One of these child soldiers, we hear, was the man who would become Vlad the Impaler (Luke Evans), heretofore known as VTI for short. As played by Evans, VTI is a sleepy sort of fellow who seems more like a narcotized and retired Robin Hood than the VTI of legend who is said to have killed between 40,000 and 100,000 people. His reputation for sadism was widely disseminated — one German pamphlet from 1521 reported: “He roasted children, whom he fed to their mothers. And cut off the breasts of women, and forced their husbands to eat them. After that, he had them all impaled.”

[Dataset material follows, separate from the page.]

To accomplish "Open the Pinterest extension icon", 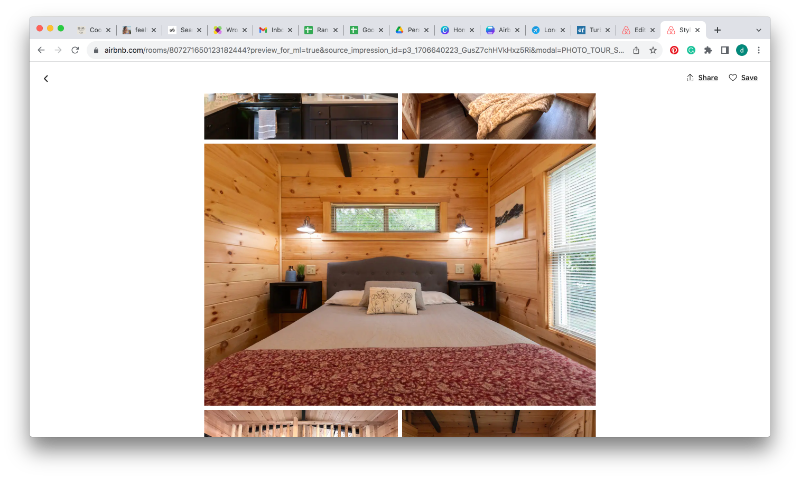I will (674, 50).
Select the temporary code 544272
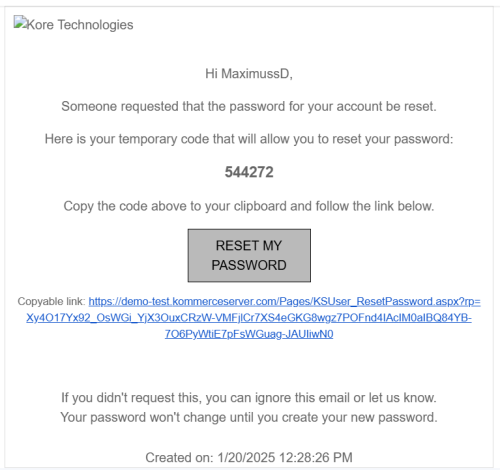 click(x=249, y=172)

There’s no roasting of children here. In fact, if “Dracula Untold” is to be believed, poor VTI didn’t want to impale all those thousands of people and just wants to settle down with his beautiful wife, Mirena (Sarah Gadon), and their young son: “I just want peace, that’s all,” he says wearily. But the Turks, as led by Mehmed (Dominic Cooper), need some more child soldiers, and they have their eye on all the kids in VTI’s castle and surrounding grounds.
Speaking of their shared youth, VTI tells Mehmed, “All I miss is the coffee,” and then phlegmatically tries to bargain with him over the kids. But Mehmed won’t be swayed, and he has his particular eye on VTI’s son: “If you are virile, you will make plenty more,” he offers. So VTI is forced to go into a cave to consult some evil spirit called the Master Vampire (Charles Dance). According to press reports, Dance’s character was originally going to be the spirit of the Emperor Caligula, but Universal wants to make a series of films featuring their major monsters, so this character was changed into a generic vampire demon at the last minute.

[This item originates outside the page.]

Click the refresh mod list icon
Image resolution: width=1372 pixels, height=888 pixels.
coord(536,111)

Dance is made up to look like a cross between the Emperor in “Return of the Jedi” and Robert Blake in “Lost Highway,” and when he pricks VTI’s neck with one of his long fingernails, he opens his mouth to unfold an extra-long tongue to give the bit of blood a lick, a nicely nasty little moment. This Master Vampire makes a bargain with VTI, giving him super-powers for three days if he drinks some blood, but with the caveat that he will be condemned to eternal vampirehood if he bites into any necks during that time. This gets dicey for VTI, particularly when he is on top of his lovely wife and suddenly becomes more aware of her tempting jugular vein than any of her other charms.

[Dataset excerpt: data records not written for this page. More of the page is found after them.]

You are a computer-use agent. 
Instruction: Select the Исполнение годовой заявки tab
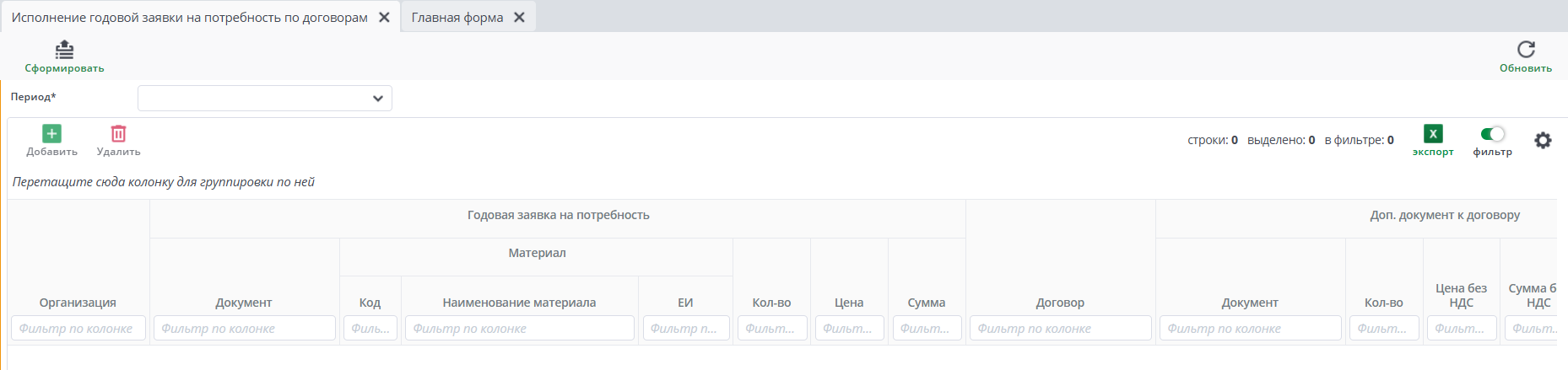(189, 17)
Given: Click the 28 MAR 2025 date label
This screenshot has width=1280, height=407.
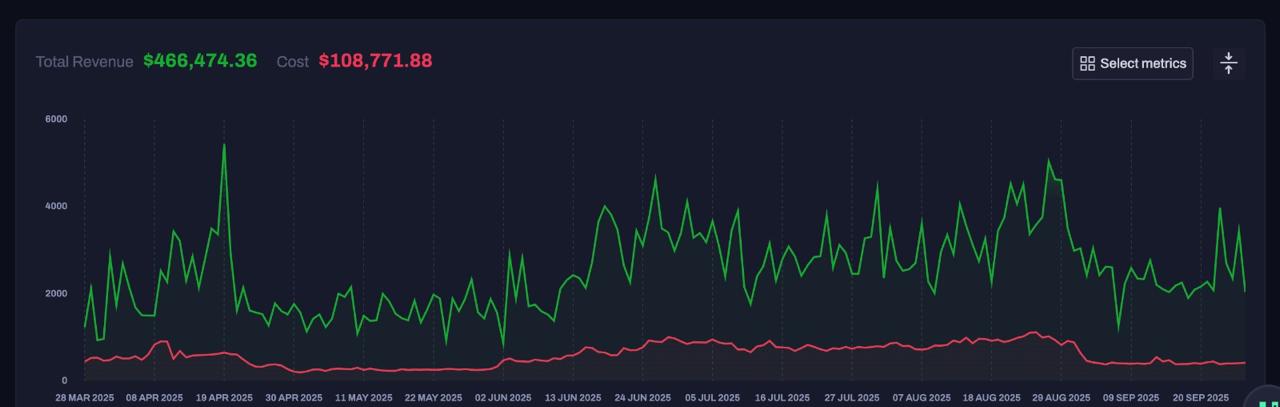Looking at the screenshot, I should pos(84,397).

For about the first hour of its running time, “Dracula Untold” is far too restrained and tasteful, and it certainly suffers from its tediously noble hero; it’s well made but fatally lacking in thrills or excitement. There are some modest battles here and there, but only Gadon’s lovely face seems truly worthy of the camera’s time until the last half hour, when the film springs to at least half life with several very imaginative images that make use of swarms of bats. The conclusion, which jumps ahead in time and is clearly setting things up for another film, is perhaps too hopeful for what has preceded it. As the first movie in what Universal hopes might be part of a series, “Dracula Untold” is not likely to get anyone eager to see another installment, but perhaps Shore’s visual imagination might be put to better use on other projects.